■ **PROBLEM TO WORK ON**
Set the pictures aside and transcribe exactly the lines from the one containing "The height and" through the final line of the records.

■ **THE INPUT**
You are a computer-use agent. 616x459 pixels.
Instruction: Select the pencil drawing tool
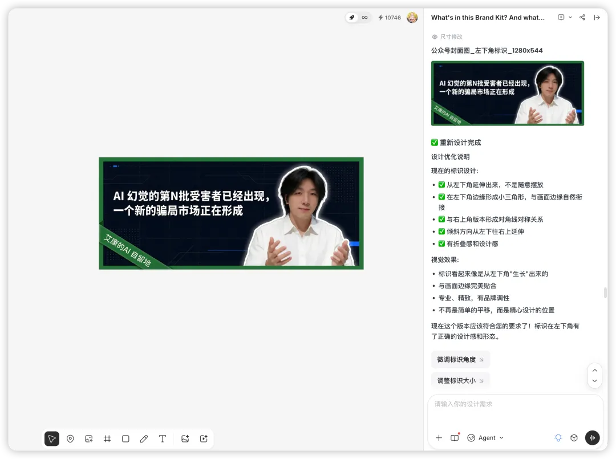(x=144, y=438)
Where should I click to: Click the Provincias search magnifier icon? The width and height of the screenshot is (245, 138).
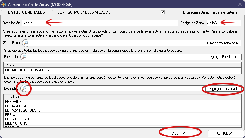pyautogui.click(x=24, y=57)
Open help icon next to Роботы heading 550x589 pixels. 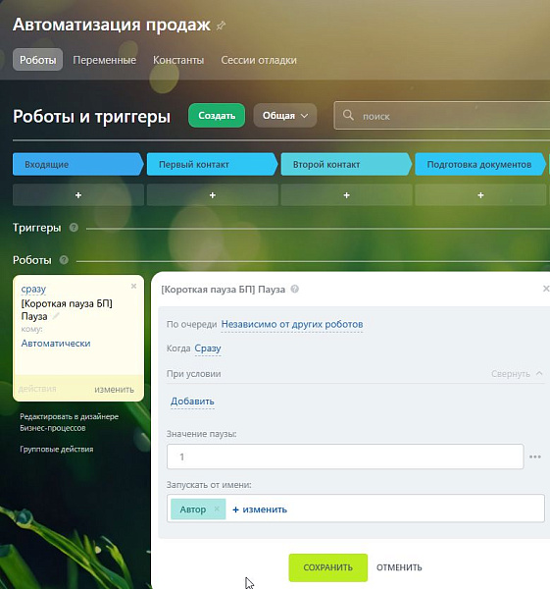[x=64, y=260]
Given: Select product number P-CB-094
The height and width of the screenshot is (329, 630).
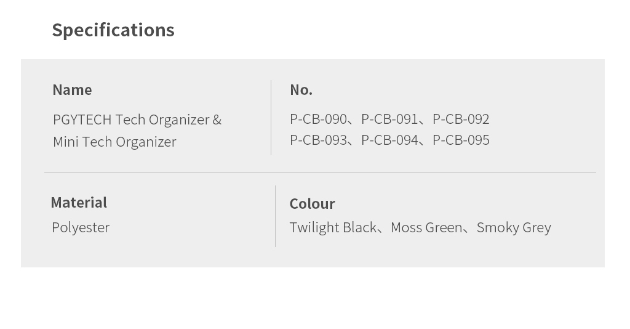Looking at the screenshot, I should pyautogui.click(x=389, y=140).
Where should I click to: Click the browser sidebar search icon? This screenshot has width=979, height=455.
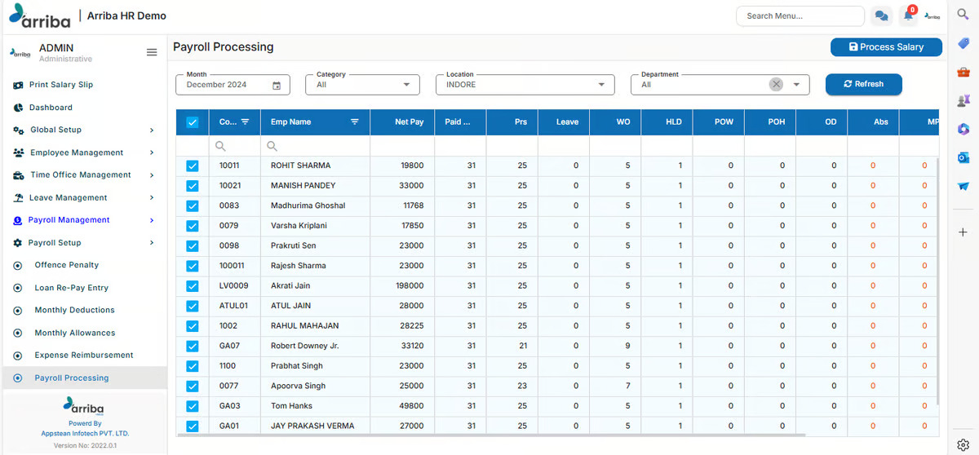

■ **RESPONSE BELOW**
The height and width of the screenshot is (329, 630).
Looking at the screenshot, I should pyautogui.click(x=389, y=140).
Where should I click to: Click the browser sidebar search icon? This screenshot has width=979, height=455.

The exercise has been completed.